Your reference is actually

********** W R O N G !! or at least incomplete *************

because what it is describing with two plates in repulsion is NOT a
capacitor (at least not in the conventional sense). This is because
the two plates share the same charge (because they are the same
conductor), hence the repulsion. Further, as this is a variant on the
Leyden Jar, there is another true capacitive plate either in the
nearby structure, or the earth. Otherwise there is no reason for the
charge to flow there in the first place.

73's
Dr. Science (actually, he only has a B.A. in English)

Cecil Moore April 9th 06 04:17 AM

Current across the antenna loading coil - from scratch
 
Tom Donaly wrote:
Cecil can't prove that charge can move in two opposite directions
at once. No one can. It's impossible.


I agree with you. That topic is just another straw man from
W8JI who is afraid to discuss EM waves moving in opposite
directions at the same time. It's the EM waves that are
moving in opposite directions at the same time, not the
individual charge carriers.

I have seen waves flowing in and flowing out at the same
time in the Pacific Ocean. That doesn't mean that individual
water molecules are moving in two opposite directions at once.

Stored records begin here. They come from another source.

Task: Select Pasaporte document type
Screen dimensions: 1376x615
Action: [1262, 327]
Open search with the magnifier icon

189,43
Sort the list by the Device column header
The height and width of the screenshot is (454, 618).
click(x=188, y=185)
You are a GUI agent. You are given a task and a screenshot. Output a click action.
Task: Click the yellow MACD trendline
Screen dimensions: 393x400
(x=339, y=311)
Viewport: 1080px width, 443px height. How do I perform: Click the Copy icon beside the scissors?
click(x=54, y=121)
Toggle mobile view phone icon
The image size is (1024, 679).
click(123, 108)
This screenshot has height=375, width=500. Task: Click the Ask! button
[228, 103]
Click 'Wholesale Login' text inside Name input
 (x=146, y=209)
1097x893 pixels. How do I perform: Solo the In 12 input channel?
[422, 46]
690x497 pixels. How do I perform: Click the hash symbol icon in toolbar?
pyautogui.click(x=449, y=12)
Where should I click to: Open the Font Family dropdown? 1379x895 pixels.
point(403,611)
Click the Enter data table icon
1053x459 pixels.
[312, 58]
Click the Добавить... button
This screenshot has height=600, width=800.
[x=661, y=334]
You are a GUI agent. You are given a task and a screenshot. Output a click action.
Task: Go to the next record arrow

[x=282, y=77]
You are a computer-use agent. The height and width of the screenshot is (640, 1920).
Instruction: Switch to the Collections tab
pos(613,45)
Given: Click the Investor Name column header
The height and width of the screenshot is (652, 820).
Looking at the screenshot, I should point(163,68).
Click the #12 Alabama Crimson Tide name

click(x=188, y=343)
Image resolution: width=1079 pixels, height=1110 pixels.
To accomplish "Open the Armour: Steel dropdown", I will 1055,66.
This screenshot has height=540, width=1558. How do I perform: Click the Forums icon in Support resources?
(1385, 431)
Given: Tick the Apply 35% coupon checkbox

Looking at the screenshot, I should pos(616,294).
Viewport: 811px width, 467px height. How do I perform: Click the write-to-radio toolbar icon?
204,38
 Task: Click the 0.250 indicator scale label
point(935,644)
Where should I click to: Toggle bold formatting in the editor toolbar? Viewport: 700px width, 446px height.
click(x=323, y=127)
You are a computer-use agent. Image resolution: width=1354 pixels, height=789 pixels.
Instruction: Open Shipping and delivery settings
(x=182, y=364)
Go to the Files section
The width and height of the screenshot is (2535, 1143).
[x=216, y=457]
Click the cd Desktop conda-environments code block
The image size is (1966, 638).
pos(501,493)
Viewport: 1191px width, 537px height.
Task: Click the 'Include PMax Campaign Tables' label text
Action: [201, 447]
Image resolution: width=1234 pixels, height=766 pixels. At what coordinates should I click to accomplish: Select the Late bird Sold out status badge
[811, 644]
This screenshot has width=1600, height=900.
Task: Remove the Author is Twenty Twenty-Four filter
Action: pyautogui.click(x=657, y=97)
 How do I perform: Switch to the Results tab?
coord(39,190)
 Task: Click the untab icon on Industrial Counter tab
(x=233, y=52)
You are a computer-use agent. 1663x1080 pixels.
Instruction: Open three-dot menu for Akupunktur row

Doesn't it mean you are losing the argument when you have to
make up false stories about what I have said?
--
73, Cecil http://www.qsl.net/w5dxp

John Popelish April 9th 06 04:20 AM

Current across the antenna loading coil - from scratch
 
Cecil Moore wrote:
John Popelish wrote:

At any point along the wire, and at any particular instant, whether as
a result of a standing or traveling wave, the current flows in the
direction of the wire, one way or the other. Such current does not
have a phase. It has a direction.



In what direction is the RMS value of standing wave current flowing?


That's easy. RMS current is an AC measurement of current along the
conductor. Over any integer number of cycles, the total movement of
charge is zero. The current spends half the time going one way, and
half the time going the other way. This applies to both standing and
traveling wave induced currents. The only current that describes a
net movement of charge in a single direction is DC.

Those wave currents could not travel at nearly the speed of light
without the displacement currents.



You and I are talking about different displacement currents.
I'm talking about displacement current between a transmission
line and the ground.


If the transmission line is a center conductor in a grounded shield,
then that is what I am talking about. If the transmission line is
balanced, then the displacement current is mostly the current between
the two lines.

We had previously been talking about
displacement current between a loading coil and ground.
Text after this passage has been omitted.